Purpose : Corneal opacification, one of the major causes of blindness and requires corneal transplantation for its management. The challenges with corneal transplantation have led to development of alternative approaches including biomimetic cornea. The study aims to optimize fabrication of corneal stromal construct using decellularized human cornea extracellular matrix (hDECM) hydrogel for prevention of corneal scar in animal model of corneal injury.

Methods : The critical process parameter for manufacturing of decellularized cornea matrix (DECM) hydrogel from non-transplant grade human cadaveric corneas as per GMP guideline was developed and evaluated for 3 consecutive batch (15 cornea/batch). Manufactured hydrogel was tested for transparency, gelation, protein content, residual DNA content, bioburden, endotoxin and safety. For bioprinting, hDECM hydrogel was dispensed through extruder nozzles in a circular pattern on a customized 3D scaffold printed using a CAD model of cornea. The 3D construct was transplanted in rabbit corneal wound (n=3) generated by anterior lamellar keratectomy (3mm diameter and 200 μm depth) and the cornea were clinically evaluated using slit lamp imaging, AS-OCT, keratography and histopathology for 12 weeks.

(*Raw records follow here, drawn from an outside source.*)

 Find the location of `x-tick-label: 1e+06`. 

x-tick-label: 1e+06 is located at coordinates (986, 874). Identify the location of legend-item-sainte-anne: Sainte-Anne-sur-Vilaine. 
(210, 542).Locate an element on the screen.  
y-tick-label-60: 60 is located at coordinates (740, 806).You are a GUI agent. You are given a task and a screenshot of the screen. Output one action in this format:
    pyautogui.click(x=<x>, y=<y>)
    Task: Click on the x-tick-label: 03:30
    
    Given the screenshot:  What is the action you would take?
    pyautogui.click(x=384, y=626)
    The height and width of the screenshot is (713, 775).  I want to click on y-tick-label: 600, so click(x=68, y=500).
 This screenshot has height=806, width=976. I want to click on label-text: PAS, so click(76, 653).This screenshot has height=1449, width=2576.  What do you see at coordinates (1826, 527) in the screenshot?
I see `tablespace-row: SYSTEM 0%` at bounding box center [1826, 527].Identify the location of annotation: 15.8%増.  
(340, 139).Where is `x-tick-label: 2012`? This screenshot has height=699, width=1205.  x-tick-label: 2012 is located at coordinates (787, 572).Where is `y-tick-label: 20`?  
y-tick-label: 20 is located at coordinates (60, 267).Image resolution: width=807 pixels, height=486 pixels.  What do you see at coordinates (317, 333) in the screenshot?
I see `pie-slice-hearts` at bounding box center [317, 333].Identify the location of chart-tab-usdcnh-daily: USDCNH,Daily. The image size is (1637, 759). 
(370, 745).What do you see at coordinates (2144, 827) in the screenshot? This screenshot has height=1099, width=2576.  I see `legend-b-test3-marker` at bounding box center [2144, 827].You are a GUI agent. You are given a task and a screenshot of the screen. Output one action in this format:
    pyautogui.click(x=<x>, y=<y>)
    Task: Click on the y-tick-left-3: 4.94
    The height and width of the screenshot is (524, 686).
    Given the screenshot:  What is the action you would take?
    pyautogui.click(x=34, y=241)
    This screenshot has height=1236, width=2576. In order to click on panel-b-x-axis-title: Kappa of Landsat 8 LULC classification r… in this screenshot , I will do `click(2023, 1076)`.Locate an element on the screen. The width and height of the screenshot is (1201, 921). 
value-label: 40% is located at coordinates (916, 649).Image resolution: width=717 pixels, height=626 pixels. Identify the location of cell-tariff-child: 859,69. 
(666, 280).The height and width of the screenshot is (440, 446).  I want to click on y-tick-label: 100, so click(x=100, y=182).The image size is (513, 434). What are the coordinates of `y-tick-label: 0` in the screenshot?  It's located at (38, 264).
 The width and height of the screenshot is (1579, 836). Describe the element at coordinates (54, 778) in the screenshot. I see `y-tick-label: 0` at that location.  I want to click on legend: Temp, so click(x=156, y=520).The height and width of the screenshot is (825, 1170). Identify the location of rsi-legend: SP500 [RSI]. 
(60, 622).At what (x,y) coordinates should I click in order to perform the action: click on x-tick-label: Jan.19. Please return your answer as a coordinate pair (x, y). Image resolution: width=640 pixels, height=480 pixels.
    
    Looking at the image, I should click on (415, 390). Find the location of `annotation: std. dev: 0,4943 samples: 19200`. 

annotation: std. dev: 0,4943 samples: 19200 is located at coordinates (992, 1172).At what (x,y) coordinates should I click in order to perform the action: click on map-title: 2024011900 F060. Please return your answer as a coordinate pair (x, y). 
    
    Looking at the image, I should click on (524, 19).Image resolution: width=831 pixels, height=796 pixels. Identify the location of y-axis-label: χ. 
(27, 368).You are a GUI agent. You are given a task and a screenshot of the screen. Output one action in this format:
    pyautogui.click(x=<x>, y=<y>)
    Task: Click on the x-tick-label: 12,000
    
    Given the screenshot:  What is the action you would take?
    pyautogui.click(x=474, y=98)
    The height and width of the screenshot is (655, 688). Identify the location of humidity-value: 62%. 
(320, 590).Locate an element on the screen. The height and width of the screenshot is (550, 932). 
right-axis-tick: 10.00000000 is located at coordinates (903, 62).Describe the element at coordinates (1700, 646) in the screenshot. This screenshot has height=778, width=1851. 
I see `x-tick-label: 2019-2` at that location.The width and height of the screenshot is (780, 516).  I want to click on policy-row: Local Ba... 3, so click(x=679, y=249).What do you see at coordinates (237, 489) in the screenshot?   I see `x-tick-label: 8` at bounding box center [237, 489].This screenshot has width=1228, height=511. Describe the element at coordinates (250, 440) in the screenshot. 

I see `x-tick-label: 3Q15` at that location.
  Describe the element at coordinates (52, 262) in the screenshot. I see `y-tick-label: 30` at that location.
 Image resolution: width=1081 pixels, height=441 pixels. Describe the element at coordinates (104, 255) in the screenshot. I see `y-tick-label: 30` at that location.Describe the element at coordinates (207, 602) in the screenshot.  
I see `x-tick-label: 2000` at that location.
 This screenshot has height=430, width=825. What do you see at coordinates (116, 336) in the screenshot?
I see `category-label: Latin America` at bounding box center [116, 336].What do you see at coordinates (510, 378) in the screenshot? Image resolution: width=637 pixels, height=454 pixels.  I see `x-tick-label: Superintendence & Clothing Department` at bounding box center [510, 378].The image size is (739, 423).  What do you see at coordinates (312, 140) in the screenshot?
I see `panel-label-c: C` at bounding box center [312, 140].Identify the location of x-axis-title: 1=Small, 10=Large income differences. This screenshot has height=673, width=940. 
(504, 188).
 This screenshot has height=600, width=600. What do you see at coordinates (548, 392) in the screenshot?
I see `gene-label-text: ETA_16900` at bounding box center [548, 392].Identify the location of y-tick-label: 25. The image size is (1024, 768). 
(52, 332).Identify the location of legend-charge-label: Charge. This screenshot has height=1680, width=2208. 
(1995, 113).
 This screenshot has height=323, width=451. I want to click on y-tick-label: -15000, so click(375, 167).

Results : The average yield of manufactured DECM powder was 7.48±0.19 % per gram of cornea. The protein and residual DNA content of reconstituted DECM (2%) was 5.36±0.05 and 10.32±0.40, respectively. The pH-adjusted DECM formed translucent hydrogel at 37°C and passed bacterial endotoxin (<0.125 EU/mL), sterility, bioburden (no CFU) and safety (> 70% cell viability) evaluation. The cornea was printed as a single layer with peripheral thickness (615±13.22 µm), central thickness (360±13.22 µm) and average diameter of 13.56±0.22 mm. The constructs showed mechanical stability, optimal curvature, supported cell viability and demonstrated implantation feasibility in an ex-vivo study. The corneal stromal construct showed tissue integration with the native cornea, restored corneal transparency, supported corneal epithelial growth and migration of stromal keratocytes at 12 weeks post-transplantation in rabbit corneal wound.

Conclusions : The study demonstrates the therapeutic feasibility of the developed 3D corneal stroma equivalent for the prevention and management of corneal opacity in patients with cornea blindness.

This abstract was presented at the 2024 ARVO Annual Meeting, held in Seattle, WA, May 5-9, 2024.